Study text >>

Early life (conception, pregnancy, infancy and childhood) environmental factors program fetal and child growth and development with long-term consequences for later health and disease risk, the Developmental Origins of Health and Disease (DOHaD) concept. At least 18% of diabetes prevalence can be accounted for by intrauterine growth restriction (IUGR) which results in reduced pancreatic β-cell mass and insulin resistance in adulthood. Poor placental function is responsible for the majority of clinical IUGR in developed countries like Australia. In addition, having an obese father or mother increases the risks of metabolic dysfunction in offspring. The percentage of couples of reproductive age who are overweight or obese is increasing to such an extent that it is the predominant situation in many countries including Australia.
Because prevention of IUGR remains difficult, developing interventions in the offspring to prevent diabetes after IUGR is important. In addition, although improving diet and increased physical activity in the obese mother before and during pregnancy or in the obese father prior to conception can be protective for the offspring, this strategy is likely to be limited by poor adherence to lifestyle interventions in adults. Therefore, again, interventions in offspring are important.

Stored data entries
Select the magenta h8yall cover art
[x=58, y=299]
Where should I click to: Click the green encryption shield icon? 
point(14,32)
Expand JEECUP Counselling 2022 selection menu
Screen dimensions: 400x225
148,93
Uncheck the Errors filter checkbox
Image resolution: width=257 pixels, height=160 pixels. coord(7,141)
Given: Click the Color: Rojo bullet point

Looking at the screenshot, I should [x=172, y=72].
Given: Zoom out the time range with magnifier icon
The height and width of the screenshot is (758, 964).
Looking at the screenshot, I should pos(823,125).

---

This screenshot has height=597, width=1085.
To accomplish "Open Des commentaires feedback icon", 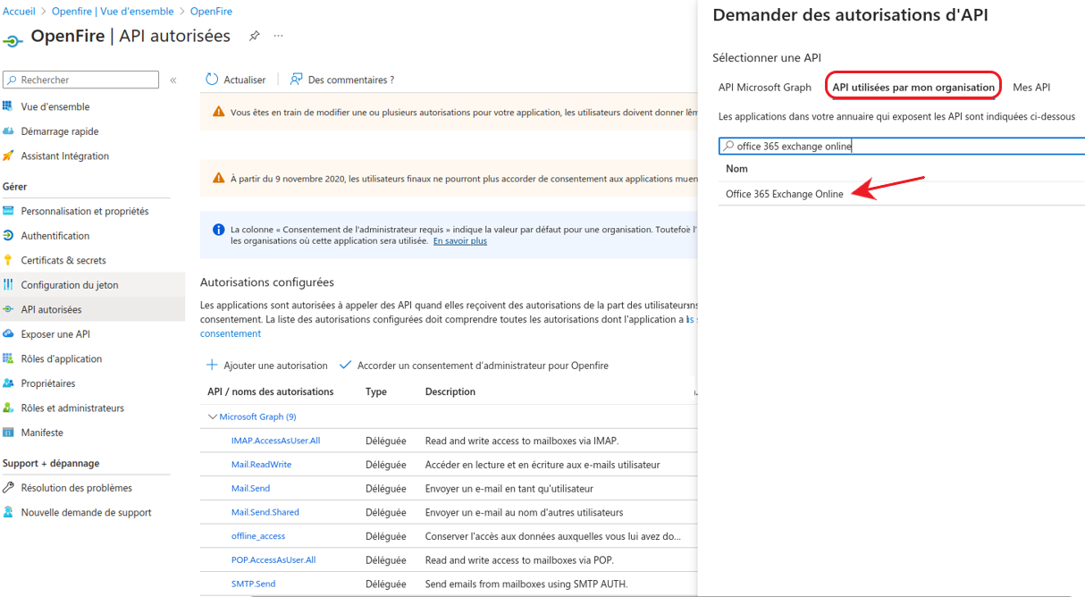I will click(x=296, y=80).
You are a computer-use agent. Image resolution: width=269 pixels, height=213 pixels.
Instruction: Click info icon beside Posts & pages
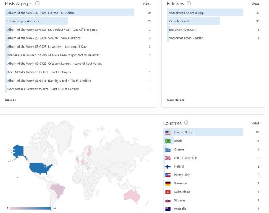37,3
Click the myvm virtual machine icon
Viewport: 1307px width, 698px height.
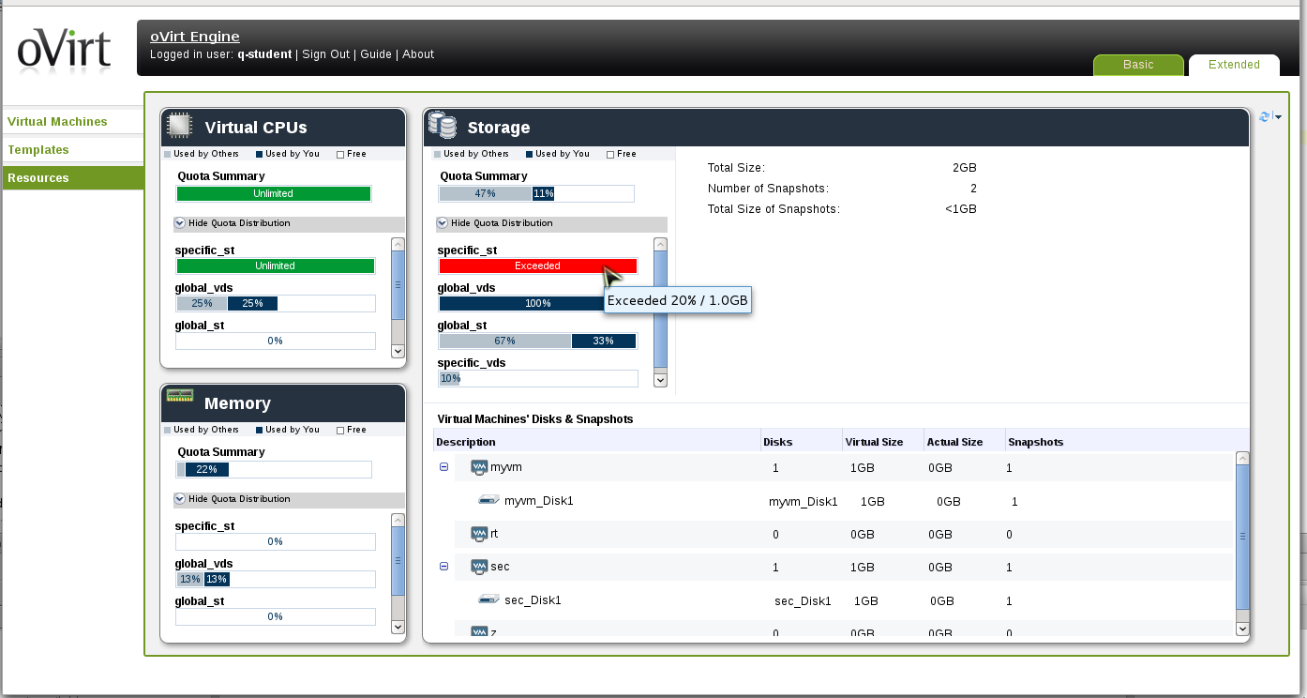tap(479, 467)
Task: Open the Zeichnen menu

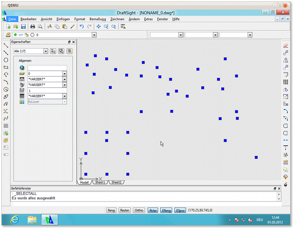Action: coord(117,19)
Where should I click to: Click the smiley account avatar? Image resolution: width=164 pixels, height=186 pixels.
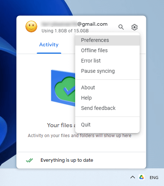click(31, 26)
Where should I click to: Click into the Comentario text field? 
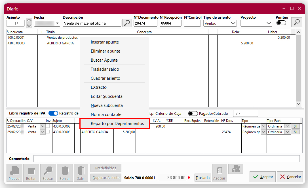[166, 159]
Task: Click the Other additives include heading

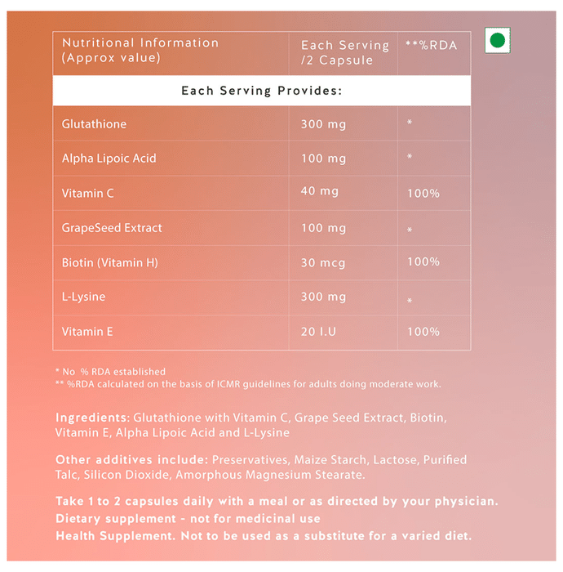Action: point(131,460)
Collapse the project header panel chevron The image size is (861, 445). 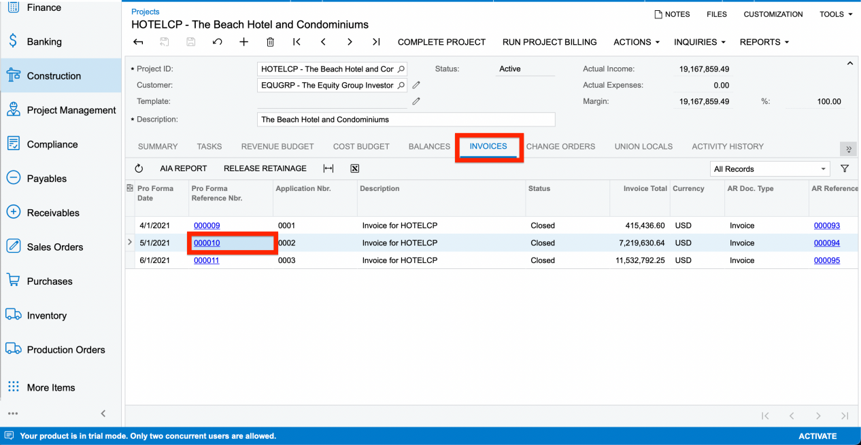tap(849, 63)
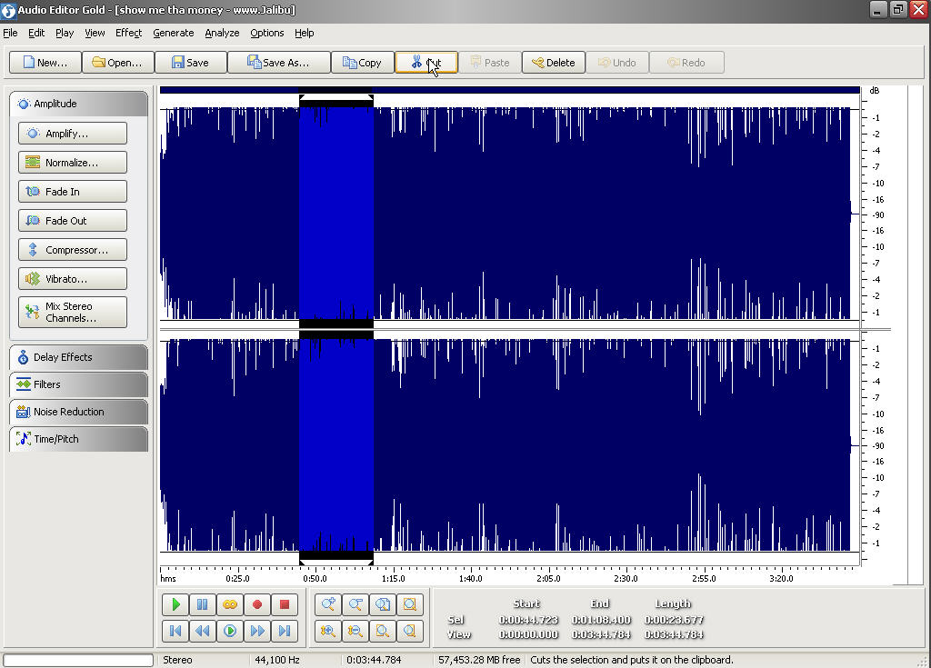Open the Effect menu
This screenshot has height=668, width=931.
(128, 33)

Exercise objective >>
Translate this sentence from the text on early-life origins of disease into French: "Poor placental function is responsible for the majority of clinical IUGR in developed countries like Australia."

Written solution >>
Une mauvaise fonction placentaire est responsable de la majorité des cas cliniques de RCIU dans les pays développés comme l'Australie.